España tiene, como sus máximos exponentes políticos, a un jefe del Estado que no habla sino en ocasiones solemnes y pautadas, extremando siempre las cautelas; a un jefe del Gobierno que procura hablar lo menos posible y, cuando lo hace, procura ser evanescente y no dar titulares; a un curioso jefe de la oposición que lleva tres semanas de ganador de sus elecciones internas sin ofrecer una triste rueda de prensa; a otro líder opositor que goza pisando todos los charcos pintorescos que sus ocurrencias le deparan y solo visita platós amigos..., y a un personaje sensato, que hace buenos diagnósticos y que, a la hora de las soluciones, procura no arriesgarlo todo, contra lo que ha hecho su admirado Macron. Más claro: ¿cómo es posible que Albert Rivera rechazase la posibilidad de entrar en el Ejecutivo presidido por Rajoy cuando tenía la posibilidad de hacerlo y de forzar esas reformas que tanto anhela?

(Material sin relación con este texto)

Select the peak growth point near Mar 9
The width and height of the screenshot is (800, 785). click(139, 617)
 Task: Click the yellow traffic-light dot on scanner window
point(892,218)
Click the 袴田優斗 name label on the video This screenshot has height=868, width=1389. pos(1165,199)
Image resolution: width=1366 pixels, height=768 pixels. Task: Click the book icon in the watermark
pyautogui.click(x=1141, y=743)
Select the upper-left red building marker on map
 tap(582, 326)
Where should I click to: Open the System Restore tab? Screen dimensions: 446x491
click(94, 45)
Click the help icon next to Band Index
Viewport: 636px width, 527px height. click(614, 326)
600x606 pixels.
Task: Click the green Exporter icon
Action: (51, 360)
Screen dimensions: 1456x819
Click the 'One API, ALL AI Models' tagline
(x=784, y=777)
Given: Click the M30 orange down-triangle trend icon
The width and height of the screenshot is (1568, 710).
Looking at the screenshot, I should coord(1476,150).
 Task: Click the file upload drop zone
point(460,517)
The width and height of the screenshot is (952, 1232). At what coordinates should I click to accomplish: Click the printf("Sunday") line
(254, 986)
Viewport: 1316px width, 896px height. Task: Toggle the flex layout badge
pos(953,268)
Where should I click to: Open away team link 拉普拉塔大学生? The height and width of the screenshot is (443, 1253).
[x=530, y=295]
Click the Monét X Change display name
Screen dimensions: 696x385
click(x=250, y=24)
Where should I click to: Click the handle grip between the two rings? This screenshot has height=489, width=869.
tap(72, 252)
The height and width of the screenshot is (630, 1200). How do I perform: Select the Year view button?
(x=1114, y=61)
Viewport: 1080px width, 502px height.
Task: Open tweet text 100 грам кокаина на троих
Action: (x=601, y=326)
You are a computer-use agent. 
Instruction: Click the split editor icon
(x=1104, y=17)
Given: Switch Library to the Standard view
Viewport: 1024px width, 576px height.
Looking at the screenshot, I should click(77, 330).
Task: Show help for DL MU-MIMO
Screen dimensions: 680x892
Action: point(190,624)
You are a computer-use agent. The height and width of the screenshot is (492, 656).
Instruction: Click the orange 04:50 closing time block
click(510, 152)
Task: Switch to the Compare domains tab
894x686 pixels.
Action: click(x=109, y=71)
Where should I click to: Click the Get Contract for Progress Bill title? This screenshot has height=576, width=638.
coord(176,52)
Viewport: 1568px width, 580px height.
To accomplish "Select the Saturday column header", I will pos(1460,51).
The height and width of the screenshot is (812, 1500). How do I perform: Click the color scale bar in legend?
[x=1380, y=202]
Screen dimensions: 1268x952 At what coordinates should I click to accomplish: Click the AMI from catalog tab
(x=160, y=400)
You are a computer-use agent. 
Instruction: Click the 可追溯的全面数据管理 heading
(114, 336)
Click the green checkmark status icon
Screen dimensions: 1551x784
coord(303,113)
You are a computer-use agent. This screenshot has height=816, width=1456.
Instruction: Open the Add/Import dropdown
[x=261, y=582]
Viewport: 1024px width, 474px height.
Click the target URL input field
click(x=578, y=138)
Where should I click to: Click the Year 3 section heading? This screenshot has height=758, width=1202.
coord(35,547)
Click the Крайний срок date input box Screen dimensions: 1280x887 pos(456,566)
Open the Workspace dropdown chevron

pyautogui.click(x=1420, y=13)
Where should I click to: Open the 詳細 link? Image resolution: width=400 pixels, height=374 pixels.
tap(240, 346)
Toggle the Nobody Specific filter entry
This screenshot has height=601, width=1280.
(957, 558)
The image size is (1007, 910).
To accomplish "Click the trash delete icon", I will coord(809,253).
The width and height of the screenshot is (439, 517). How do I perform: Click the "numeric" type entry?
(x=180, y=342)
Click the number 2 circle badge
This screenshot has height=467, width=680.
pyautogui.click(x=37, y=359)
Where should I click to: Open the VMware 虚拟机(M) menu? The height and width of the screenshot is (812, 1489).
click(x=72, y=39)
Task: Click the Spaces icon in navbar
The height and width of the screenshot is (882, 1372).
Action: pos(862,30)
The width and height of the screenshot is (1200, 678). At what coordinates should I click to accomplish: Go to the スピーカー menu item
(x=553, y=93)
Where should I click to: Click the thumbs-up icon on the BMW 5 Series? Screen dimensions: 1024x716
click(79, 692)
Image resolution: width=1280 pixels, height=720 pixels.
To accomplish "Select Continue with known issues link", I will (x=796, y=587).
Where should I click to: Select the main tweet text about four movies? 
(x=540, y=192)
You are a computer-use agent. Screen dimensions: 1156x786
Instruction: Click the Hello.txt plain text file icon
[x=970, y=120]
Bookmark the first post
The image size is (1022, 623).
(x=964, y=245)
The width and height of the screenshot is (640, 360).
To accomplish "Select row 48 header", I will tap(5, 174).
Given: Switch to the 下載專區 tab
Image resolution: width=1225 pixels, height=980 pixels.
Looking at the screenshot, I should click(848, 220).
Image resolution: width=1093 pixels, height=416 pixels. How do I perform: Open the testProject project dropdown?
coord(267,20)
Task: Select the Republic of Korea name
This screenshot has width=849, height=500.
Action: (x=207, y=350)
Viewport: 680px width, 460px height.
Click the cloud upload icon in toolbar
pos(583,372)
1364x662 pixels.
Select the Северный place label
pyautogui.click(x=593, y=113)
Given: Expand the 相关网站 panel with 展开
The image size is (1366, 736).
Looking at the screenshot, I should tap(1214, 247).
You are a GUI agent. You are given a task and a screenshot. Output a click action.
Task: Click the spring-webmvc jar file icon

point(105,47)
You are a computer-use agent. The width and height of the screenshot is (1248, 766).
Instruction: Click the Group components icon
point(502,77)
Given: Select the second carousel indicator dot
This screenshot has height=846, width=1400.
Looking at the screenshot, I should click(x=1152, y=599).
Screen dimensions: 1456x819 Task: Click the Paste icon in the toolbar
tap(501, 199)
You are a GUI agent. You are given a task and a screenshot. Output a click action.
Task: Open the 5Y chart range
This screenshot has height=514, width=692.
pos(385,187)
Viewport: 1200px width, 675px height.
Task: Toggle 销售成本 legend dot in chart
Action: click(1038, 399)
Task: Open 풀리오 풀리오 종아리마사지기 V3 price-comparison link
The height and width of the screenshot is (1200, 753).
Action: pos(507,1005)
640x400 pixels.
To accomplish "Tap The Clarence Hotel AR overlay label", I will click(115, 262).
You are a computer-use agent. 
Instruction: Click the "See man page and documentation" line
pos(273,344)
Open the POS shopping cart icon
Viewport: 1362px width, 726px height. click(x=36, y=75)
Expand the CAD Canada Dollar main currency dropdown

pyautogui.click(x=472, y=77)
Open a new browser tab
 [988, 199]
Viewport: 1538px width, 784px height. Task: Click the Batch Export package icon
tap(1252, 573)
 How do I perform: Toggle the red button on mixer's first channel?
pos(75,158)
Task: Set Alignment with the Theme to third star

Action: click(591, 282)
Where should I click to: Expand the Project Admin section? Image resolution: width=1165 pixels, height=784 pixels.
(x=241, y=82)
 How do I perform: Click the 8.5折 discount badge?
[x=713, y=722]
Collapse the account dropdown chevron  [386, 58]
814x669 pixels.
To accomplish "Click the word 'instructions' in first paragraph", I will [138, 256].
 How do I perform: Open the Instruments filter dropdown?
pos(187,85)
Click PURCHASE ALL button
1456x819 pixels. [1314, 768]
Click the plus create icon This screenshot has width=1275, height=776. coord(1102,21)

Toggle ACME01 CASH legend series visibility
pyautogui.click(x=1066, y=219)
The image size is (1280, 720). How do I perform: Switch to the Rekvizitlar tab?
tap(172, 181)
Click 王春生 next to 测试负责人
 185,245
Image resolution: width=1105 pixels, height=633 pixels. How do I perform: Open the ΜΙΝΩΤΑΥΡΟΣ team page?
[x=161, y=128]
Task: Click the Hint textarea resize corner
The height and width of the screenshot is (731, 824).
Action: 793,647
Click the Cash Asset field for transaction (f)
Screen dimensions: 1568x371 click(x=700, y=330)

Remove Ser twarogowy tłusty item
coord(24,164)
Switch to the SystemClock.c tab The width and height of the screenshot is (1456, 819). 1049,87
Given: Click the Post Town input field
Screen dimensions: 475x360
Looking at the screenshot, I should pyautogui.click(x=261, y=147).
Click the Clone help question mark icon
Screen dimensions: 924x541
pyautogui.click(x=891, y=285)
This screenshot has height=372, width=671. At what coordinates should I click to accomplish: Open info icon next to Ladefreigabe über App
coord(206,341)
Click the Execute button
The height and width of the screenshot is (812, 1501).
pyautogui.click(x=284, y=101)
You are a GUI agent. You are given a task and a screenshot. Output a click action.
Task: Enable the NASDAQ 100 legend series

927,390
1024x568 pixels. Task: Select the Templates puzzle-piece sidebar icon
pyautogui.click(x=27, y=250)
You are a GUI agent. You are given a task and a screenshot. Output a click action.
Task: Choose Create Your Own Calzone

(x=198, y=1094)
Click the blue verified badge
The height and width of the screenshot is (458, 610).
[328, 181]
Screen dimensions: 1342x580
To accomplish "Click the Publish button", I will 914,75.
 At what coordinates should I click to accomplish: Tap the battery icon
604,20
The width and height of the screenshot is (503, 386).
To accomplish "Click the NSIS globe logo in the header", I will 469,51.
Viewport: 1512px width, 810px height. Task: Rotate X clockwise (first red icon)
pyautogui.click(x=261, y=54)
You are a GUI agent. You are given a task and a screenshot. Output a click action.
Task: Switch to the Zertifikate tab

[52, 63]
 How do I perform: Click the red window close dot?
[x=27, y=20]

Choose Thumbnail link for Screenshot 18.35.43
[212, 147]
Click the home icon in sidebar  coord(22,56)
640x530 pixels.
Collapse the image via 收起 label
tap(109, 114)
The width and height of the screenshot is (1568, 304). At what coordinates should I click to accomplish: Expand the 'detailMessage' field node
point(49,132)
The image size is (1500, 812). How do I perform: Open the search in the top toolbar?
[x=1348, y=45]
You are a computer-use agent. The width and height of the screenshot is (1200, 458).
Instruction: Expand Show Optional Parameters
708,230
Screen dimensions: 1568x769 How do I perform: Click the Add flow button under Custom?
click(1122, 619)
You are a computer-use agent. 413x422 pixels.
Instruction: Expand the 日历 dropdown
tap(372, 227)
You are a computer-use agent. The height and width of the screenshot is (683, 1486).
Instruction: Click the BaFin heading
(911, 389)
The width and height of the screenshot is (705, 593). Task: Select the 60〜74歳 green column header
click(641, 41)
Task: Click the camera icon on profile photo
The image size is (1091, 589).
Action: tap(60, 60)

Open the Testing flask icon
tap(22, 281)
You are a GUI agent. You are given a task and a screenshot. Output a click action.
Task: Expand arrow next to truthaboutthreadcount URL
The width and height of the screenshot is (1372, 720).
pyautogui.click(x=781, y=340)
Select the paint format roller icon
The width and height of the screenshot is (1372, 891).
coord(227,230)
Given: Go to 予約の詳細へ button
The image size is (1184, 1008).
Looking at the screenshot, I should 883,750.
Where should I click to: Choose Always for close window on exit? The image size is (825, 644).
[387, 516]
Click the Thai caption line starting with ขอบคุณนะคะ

Esta es la España silente, algo apática, en la que muy escasas voces se alzan para decir la verdad, para combatir seriamente la corrupción y los oportunismos, y se dan muy pocos discursos de hombres de Estado, o de intelectuales comprometidos. Felipe VI, a mi juicio acertando solo a medias -de él esperamos palabras que alienten el espíritu nacional ante la tentación secesionista- ha querido celebrar su primer trienio en el puesto de trabajo apelando a valores clásicos. Y, ciertamente, en algo tradicional ha de sustentarse el nuevo arquitrabe. Pero ahora, cuando enfilamos el cuarto año de mandato del que probablemente esté siendo el mejor y más prometedor Rey que ha tenido España, ha llegado, creo, el momento de dar pasos decididos hacia adelante. Porque así no se puede seguir.